Credit Matters Blog

Can you invoice your business to extinction?

Kim Radok 11 June 2019

Can you raise so many invoices that it leads to the extinction of your business? The answer is yes and there are plenty of examples in history to prove this does happen. Many readers may therefore ask the question; “How can this be so because raising invoices must be a good thing as it indicates you are selling, doesn’t it?”

The answer to above question lies in the well-known historical statement “A sale is not a sale until the money is in the bank.” In today’s business world you also need to realise that the modern version of this saying is; “A sale is not a sale until the money has been in your bank account six months and one day after receipt.”

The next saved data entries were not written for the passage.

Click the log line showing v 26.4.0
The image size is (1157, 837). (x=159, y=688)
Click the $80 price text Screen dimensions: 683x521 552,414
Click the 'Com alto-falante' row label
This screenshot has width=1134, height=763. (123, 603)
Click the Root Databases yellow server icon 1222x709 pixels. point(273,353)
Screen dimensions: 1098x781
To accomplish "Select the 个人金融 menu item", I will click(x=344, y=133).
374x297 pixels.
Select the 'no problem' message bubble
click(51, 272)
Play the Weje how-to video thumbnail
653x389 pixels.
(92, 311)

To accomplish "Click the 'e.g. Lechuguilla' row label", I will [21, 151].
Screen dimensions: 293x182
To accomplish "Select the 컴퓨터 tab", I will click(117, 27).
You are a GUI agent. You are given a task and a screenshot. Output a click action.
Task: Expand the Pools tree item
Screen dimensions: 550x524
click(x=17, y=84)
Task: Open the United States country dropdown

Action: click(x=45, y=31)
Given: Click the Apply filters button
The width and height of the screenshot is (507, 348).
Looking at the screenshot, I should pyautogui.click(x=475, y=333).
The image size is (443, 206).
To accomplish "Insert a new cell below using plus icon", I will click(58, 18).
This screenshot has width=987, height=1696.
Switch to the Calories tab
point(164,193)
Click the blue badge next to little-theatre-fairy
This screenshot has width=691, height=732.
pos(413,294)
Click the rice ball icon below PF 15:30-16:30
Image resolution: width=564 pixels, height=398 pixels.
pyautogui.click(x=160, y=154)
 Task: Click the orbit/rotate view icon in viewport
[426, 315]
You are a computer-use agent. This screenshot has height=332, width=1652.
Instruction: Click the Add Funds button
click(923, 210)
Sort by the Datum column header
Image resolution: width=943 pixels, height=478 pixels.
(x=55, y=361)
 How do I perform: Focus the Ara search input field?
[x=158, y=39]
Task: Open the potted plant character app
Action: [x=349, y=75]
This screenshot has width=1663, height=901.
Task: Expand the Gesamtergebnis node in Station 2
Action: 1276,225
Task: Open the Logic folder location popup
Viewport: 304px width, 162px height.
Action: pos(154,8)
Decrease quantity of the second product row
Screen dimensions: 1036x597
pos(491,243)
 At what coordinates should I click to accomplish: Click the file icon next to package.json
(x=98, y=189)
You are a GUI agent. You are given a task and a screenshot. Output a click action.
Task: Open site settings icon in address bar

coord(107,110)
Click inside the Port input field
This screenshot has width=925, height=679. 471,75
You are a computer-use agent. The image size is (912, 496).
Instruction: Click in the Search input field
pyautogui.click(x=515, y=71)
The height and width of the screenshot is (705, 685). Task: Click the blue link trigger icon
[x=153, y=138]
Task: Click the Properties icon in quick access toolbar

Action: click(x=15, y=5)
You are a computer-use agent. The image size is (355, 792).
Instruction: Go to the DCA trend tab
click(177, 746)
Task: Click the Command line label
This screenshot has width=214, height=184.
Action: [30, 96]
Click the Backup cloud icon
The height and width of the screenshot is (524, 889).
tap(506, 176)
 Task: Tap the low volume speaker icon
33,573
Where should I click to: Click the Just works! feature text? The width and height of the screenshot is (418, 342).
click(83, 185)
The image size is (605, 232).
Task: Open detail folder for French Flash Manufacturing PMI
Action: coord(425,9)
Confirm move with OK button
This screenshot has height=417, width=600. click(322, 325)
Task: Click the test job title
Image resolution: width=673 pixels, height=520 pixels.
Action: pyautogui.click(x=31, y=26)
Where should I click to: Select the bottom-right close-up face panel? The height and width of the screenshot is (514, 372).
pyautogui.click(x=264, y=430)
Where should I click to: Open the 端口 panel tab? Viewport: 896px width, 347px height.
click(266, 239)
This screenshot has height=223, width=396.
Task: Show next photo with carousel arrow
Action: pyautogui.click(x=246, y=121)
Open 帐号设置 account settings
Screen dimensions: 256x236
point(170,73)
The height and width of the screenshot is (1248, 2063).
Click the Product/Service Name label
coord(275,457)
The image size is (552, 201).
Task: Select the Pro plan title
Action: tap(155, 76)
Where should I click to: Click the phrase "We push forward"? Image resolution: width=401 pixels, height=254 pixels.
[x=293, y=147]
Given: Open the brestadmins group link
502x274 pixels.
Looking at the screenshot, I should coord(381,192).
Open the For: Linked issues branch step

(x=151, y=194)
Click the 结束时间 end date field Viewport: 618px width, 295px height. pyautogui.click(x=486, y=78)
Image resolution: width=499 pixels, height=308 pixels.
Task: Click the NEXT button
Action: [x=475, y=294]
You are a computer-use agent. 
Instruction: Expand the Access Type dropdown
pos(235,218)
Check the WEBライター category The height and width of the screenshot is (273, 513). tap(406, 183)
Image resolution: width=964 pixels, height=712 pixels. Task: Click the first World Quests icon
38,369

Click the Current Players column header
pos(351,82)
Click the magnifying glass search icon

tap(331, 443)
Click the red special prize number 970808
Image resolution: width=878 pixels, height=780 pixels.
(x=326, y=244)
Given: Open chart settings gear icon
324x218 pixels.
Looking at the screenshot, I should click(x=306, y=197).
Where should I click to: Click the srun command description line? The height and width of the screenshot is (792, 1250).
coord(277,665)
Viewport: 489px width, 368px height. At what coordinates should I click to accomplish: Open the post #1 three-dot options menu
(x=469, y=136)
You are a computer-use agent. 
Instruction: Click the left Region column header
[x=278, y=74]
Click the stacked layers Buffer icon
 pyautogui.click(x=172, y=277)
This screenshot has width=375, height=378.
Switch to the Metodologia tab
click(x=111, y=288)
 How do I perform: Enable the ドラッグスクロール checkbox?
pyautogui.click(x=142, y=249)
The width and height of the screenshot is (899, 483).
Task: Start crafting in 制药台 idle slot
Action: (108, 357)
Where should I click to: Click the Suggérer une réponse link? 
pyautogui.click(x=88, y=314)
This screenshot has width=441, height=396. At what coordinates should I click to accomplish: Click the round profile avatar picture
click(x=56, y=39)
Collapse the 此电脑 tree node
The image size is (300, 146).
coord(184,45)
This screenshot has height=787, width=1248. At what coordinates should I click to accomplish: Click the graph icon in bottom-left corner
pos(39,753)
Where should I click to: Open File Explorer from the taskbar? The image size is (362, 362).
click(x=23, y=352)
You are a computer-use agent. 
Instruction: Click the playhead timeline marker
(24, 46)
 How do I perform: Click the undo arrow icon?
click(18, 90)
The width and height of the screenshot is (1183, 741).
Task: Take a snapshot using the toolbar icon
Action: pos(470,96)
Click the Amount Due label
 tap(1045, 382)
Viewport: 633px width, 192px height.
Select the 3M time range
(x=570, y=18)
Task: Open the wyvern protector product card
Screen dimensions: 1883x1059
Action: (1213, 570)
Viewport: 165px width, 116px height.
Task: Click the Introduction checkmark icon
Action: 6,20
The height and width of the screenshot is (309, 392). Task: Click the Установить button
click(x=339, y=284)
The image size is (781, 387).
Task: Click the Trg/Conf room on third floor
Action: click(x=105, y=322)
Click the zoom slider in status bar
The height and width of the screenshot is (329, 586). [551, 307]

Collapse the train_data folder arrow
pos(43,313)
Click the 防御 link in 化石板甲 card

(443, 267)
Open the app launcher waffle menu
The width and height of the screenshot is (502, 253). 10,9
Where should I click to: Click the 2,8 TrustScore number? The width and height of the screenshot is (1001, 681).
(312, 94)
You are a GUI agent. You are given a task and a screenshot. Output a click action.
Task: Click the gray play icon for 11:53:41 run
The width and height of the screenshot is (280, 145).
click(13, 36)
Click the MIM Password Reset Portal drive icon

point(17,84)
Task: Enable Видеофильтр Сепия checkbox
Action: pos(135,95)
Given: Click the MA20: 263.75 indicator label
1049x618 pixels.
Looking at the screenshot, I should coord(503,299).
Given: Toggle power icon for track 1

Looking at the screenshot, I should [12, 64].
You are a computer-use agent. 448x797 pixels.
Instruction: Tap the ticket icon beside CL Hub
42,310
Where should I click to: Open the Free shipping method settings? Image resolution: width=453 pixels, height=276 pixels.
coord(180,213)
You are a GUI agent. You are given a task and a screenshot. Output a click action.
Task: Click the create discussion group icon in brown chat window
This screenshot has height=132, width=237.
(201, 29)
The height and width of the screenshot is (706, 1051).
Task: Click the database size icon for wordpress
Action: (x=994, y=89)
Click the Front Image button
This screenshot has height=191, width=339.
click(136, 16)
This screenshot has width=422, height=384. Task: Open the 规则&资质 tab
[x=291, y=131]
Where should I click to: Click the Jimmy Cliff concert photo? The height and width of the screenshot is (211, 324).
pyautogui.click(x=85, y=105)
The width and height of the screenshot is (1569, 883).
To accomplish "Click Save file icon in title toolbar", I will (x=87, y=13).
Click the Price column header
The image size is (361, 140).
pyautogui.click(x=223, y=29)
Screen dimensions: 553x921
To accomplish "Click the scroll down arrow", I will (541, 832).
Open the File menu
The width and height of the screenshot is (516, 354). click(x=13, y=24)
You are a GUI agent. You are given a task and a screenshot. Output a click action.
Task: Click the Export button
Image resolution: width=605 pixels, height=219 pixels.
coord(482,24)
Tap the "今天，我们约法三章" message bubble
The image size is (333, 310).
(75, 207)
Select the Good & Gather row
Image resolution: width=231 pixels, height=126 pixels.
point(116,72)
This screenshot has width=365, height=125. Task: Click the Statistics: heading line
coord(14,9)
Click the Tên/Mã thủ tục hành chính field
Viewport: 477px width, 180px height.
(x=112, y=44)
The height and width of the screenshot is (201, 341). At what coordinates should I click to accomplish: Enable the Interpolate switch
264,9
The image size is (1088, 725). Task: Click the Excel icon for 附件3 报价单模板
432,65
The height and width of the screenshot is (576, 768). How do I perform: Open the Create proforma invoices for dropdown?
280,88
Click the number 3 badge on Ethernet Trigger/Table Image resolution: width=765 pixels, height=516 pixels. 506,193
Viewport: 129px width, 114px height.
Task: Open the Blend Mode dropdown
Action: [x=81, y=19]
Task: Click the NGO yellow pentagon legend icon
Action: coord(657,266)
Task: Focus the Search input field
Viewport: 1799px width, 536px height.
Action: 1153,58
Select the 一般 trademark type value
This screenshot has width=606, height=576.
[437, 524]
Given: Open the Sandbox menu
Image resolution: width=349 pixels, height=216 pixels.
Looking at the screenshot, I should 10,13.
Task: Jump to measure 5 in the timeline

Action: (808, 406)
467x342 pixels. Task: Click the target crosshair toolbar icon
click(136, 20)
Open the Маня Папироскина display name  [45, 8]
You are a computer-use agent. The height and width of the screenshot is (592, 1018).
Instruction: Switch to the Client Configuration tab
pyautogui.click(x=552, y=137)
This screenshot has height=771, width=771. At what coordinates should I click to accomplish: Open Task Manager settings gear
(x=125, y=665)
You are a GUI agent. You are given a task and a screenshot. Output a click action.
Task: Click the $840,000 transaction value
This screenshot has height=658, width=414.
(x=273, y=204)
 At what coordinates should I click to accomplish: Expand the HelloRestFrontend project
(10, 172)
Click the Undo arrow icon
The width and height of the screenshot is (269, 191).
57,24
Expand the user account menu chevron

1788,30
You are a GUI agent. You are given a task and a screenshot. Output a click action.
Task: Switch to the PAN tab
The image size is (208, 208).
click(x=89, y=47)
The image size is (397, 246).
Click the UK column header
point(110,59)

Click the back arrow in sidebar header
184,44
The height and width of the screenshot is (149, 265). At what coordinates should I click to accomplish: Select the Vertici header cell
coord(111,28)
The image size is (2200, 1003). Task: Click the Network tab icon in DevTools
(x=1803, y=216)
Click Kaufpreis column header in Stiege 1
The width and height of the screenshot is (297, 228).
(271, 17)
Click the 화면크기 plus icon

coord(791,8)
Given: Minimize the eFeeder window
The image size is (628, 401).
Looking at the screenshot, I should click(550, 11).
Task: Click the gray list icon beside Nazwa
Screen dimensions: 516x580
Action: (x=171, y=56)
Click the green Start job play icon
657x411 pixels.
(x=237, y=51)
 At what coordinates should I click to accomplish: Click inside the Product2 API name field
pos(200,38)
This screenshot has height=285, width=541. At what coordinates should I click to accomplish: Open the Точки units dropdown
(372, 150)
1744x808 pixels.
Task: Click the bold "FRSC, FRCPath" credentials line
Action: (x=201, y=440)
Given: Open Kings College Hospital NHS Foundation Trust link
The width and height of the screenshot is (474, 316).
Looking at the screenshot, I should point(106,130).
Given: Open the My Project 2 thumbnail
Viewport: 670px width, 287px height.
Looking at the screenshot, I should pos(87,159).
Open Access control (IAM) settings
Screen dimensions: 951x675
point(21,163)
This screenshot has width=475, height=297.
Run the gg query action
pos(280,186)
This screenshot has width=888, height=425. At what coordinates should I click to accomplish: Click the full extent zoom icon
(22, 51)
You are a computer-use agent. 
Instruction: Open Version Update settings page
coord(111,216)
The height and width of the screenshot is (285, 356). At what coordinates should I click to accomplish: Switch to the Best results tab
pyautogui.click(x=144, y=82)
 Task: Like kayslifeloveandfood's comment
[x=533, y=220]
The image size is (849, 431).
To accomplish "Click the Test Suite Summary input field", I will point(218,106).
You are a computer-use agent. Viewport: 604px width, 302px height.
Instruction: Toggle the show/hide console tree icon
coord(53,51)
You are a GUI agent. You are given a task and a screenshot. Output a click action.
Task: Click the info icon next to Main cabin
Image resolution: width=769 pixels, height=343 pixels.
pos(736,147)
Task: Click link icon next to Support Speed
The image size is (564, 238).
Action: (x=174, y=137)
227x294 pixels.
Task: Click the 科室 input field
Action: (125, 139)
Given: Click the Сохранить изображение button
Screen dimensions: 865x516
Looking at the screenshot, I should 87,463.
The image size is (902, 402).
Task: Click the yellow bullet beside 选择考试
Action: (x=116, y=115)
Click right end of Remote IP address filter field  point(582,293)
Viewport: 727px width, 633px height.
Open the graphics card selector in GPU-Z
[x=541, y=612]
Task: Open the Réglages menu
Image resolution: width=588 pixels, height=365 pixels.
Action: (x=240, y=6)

You would also be wise to understand; an invoice only represents a transfer of product or supply of a service by one party to another at an agreed value. The invoice does not end up as a sale until the agreed value of money is in the supplier’s bank account. Even then, if the money is not received within terms or further expense is incurred to obtain that money, then the sale may not be profitable.

When a business raises too many invoices which will not be paid or are paid late, they usually run out of money. As every businessperson can testify, you cannot run a business for too long without money.

One of the key aspects all businesspeople come to understand one way or another, raising an invoice does not always lead to profitable cashflow outcomes. In fact, raising certain types of invoices can lead to increased liabilities and loss of customers.

In brief, invoices which cause extra liabilities, losses, bad debts and lost customers include those raised:

  1. without an agreed trading or credit arrangement;

  2. without sufficient details to warrant prompt payment or payment within agreed terms of trade;

  3. with incorrect or incomplete information causing customer complaints and enquiries;

  4. to a customer for which you do not have the resources or expertise to deal with adequately;

  5. by salespeople to achieve budgets which are basically invalid and which in turn, disenfranchise customers;

  6. fraudulently by salespeople;

  7. for bad or slow paying customers.

To raise invoices correctly therefore, you need a process which helps ensure all invoices are raised with the following objectives in mind:

  1. correctly in every detail;

  2. for the right reasons;

  3. for those customers which will pay your invoices within agreed terms.

Failure to adhere to these three objectives may well mean you raise too many invoices, which leads to the demise of your business, because you run out of cash.